What to do: The entries are given below. Output each one unchanged.
⟨
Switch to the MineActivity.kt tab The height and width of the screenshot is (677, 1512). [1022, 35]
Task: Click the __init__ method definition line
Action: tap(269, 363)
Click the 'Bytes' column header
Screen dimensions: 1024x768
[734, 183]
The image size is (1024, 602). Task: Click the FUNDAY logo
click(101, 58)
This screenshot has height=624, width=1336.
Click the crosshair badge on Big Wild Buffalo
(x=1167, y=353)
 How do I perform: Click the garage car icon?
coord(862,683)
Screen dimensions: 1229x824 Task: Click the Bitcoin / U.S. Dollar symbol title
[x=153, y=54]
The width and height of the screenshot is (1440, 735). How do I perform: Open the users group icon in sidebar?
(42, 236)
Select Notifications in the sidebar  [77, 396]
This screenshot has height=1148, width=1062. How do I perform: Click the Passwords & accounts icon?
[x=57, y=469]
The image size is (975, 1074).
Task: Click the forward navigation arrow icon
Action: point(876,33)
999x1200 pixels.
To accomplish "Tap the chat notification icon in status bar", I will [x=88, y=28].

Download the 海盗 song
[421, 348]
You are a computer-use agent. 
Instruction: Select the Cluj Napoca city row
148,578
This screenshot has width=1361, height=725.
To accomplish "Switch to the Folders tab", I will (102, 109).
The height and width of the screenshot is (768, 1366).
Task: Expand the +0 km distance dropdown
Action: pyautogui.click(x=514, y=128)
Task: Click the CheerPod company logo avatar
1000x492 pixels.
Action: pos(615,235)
⟩
Exercise response:
Switch to the MineActivity.kt tab The height and width of the screenshot is (677, 1512). [1022, 35]
Task: Click the __init__ method definition line
Action: tap(269, 363)
Click the 'Bytes' column header
Screen dimensions: 1024x768
[734, 183]
The image size is (1024, 602). Task: Click the FUNDAY logo
click(101, 58)
This screenshot has height=624, width=1336.
Click the crosshair badge on Big Wild Buffalo
(x=1167, y=353)
 How do I perform: Click the garage car icon?
coord(862,683)
Screen dimensions: 1229x824 Task: Click the Bitcoin / U.S. Dollar symbol title
[x=153, y=54]
The width and height of the screenshot is (1440, 735). How do I perform: Open the users group icon in sidebar?
(42, 236)
Select Notifications in the sidebar  [77, 396]
This screenshot has height=1148, width=1062. How do I perform: Click the Passwords & accounts icon?
[x=57, y=469]
The image size is (975, 1074).
Task: Click the forward navigation arrow icon
Action: point(876,33)
999x1200 pixels.
To accomplish "Tap the chat notification icon in status bar", I will [x=88, y=28].

Download the 海盗 song
[421, 348]
You are a computer-use agent. 
Instruction: Select the Cluj Napoca city row
148,578
This screenshot has width=1361, height=725.
To accomplish "Switch to the Folders tab", I will (102, 109).
The height and width of the screenshot is (768, 1366).
Task: Expand the +0 km distance dropdown
Action: pyautogui.click(x=514, y=128)
Task: Click the CheerPod company logo avatar
1000x492 pixels.
Action: pos(615,235)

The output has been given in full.